Absence of secretary from meeting 

6.6 In the absence of the secretary from a meeting, the Board must appoint another individual to act as secretary at the meeting.

Role of treasurer 

6.7 The treasurer is responsible for doing, or making the necessary arrangements for, the following:

(a) receiving and banking monies collected from the members or other sources;

(b) keeping accounting records in respect of the Society’s financial transactions;

(c) preparing the Society’s financial statements; 

(d) making the Society’s filings respecting taxes

(e) keeping the financial records, including books of account, necessary to comply with the Society Act.


Part 7 – Remuneration of Directors and Signing Authority 

Remuneration of directors 

7.1 These Bylaws do not permit the Society to pay to a director remuneration for being a director, but the Society may, subject to the Act, pay remuneration to a director for services provided by the director to the Society in another capacity.

7.2 A director may be reimbursed for all expenses necessarily and reasonably incurred by the director while engaged in the affairs of the society.

Signing authority 

7.3 A contract or other record to be signed by the Society must be signed on behalf of the Society

(a) by the president, together with one other director, 

(b) if the president is unable to provide a signature, by the vice-president together with one other director,

(c) if the president and vice-president are both unable to provide signatures, by any 2 other directors, or

(d) in any case, by one or more individuals authorized by the Board to sign the record on behalf of the Society.


Part 8 - Borrowing

Authority to issue debentures

8.1 In order to carry out the purposes of the society the directors may, on behalf of and in the name of the society, raise or secure the payment or repayment of money in the manner they decide, and, in particular but without limiting that power, by the issue of debentures.

Special resolution to issue debenture

8.2 A debenture must not be issued without the authorization of a special resolution.

Restriction of borrowing powers

8.3 The members may, by special resolution, restrict the borrowing powers of the directors, but a restriction imposed expires at the next annual general meeting.


Part 9 – Inspection of Records

9.1 The books and records of the Society, other than the register of members, shall be open to inspection by directors or members in good standing upon written request to the Board and the Board or officer having custody of the records will appoint a time and place for inspection within a reasonable time.

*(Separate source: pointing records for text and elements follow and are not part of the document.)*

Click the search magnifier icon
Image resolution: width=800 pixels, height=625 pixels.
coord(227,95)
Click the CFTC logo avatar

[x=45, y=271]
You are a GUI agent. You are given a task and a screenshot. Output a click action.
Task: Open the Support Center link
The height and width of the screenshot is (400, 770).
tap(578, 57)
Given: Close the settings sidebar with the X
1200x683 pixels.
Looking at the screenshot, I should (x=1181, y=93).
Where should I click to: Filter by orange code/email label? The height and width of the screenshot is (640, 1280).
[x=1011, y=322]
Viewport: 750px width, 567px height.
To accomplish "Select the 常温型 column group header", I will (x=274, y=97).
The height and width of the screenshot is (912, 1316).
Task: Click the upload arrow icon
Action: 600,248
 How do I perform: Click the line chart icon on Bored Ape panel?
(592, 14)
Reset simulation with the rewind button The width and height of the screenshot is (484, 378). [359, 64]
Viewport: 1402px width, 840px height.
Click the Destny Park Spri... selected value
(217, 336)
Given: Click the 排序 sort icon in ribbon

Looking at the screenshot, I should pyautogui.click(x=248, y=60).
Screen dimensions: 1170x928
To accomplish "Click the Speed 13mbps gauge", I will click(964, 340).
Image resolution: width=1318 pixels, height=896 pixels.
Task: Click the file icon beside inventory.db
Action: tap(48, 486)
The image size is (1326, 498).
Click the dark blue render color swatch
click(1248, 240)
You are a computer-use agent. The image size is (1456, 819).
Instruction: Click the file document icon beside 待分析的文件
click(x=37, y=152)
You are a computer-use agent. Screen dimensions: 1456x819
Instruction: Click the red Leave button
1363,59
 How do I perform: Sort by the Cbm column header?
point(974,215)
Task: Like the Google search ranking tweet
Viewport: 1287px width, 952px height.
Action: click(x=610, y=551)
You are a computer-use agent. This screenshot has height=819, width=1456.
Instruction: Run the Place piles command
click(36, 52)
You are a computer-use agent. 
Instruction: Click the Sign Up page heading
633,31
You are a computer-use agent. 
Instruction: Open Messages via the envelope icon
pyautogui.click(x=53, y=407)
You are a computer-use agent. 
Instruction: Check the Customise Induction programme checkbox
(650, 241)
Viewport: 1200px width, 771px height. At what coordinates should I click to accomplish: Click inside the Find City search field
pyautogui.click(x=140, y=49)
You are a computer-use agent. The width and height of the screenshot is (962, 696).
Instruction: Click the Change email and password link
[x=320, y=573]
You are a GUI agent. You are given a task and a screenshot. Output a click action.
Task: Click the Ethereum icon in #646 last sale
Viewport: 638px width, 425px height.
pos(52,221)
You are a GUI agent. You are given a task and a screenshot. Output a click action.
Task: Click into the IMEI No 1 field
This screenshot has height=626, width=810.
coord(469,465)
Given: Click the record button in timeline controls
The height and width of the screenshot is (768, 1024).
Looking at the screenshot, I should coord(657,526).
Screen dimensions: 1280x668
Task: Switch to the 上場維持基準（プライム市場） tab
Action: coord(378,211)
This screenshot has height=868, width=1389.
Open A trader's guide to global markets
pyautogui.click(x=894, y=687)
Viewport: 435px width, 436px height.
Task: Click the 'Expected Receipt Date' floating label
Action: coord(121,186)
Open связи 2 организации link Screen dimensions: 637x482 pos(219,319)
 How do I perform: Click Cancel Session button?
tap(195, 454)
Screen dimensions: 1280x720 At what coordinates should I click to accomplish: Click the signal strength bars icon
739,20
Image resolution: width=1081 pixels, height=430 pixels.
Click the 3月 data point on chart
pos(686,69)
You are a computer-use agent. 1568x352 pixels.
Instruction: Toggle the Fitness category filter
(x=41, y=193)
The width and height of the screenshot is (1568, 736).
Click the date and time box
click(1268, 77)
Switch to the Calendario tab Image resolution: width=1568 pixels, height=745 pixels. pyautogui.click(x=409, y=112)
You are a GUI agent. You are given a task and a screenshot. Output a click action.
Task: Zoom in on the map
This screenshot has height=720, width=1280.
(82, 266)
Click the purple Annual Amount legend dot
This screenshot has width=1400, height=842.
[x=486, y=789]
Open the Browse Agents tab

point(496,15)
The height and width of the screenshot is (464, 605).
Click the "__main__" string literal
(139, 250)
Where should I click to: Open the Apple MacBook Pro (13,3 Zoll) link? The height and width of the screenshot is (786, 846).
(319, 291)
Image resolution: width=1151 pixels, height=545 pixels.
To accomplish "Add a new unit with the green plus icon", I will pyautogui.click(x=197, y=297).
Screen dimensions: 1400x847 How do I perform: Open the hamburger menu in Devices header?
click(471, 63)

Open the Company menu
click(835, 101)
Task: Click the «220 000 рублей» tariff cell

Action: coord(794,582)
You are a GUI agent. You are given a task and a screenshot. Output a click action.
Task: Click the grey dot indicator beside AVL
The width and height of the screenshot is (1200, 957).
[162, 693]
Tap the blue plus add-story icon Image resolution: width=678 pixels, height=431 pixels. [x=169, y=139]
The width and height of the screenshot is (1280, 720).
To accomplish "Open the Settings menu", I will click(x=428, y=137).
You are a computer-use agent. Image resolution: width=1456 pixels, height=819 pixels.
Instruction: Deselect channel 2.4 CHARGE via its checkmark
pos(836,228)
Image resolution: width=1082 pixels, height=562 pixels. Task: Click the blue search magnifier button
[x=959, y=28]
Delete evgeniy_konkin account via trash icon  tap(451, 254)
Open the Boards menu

9.2  Inspection of the books and records of the Society by a person other than a member or director is at the discretion of the Board, and excludes the register of members.


Part 10 – Disposal of Assets

Special Resolution

10.1 A special resolution is required to wind up or dissolve the Society.

10.2 Upon the winding up or dissolution of the Grindrod Garlic Festival Society, any funds or assets of the society remaining, after all debts have been paid or provision for the payment has been made, are to be paid or transferred to a recognized charitable organization or to trustees on trust for a charitable purpose, with a similar purpose of promoting local food and agriculture as that of the Grindrod Garlic Festival Society, and preferably located in the North Okanagan.